• _EXERCISE DETAILS_
Work out how many lines in the data hold the word "will", and reply with that number only.

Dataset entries
-*-*-

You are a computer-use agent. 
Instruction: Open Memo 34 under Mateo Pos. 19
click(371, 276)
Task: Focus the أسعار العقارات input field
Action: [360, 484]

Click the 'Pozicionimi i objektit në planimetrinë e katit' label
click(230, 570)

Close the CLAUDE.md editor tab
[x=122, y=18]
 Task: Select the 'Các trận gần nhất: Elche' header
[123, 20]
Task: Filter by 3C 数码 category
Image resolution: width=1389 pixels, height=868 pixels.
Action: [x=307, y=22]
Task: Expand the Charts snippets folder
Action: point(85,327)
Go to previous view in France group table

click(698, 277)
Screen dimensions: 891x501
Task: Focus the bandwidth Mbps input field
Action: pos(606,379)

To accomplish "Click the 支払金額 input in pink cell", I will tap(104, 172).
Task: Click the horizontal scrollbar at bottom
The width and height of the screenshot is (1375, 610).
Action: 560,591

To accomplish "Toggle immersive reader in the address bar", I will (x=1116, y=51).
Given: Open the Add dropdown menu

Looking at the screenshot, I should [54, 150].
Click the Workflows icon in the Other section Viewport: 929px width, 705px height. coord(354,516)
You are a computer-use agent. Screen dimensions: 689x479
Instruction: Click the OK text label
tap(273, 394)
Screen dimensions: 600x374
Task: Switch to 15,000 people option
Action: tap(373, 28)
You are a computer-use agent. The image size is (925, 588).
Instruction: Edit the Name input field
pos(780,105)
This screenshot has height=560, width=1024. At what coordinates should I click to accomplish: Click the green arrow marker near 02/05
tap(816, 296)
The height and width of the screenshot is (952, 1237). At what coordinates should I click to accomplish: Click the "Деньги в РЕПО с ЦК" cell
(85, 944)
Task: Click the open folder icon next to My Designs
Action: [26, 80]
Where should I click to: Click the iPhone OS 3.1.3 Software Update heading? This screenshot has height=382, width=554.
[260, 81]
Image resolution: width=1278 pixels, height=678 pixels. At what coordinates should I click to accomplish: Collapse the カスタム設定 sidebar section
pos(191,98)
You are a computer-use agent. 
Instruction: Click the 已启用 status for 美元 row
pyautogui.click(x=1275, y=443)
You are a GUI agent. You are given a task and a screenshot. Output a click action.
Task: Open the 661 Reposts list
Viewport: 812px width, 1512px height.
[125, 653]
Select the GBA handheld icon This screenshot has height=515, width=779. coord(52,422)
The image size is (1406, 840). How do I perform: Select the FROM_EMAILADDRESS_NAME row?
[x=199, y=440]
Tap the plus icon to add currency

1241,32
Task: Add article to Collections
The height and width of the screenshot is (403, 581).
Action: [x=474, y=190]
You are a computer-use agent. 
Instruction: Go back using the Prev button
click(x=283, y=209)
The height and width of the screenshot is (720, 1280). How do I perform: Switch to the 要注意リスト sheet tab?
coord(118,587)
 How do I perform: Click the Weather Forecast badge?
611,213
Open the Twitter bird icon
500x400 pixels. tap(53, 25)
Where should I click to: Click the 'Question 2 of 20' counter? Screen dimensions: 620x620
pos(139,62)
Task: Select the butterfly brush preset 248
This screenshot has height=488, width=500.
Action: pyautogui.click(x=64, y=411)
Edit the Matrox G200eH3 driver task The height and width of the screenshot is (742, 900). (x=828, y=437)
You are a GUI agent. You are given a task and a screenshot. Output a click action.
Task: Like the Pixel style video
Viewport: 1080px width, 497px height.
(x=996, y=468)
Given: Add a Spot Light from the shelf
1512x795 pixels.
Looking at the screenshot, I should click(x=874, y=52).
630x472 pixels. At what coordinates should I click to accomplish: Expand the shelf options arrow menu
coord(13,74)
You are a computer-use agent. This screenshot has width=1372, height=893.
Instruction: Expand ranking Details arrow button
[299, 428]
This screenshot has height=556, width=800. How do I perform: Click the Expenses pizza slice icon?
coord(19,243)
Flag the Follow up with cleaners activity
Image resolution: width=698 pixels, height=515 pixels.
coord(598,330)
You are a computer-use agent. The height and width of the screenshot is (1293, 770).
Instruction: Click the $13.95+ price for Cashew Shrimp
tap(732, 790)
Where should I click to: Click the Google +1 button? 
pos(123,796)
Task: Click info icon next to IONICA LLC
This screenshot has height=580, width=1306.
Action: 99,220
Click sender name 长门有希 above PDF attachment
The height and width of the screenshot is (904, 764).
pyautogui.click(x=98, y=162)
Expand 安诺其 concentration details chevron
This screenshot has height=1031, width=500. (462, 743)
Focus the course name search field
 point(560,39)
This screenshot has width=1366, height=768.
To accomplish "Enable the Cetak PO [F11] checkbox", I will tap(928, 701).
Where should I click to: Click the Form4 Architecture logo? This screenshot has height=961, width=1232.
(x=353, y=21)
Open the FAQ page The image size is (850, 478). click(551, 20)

-*-*-

• _RESULT_
3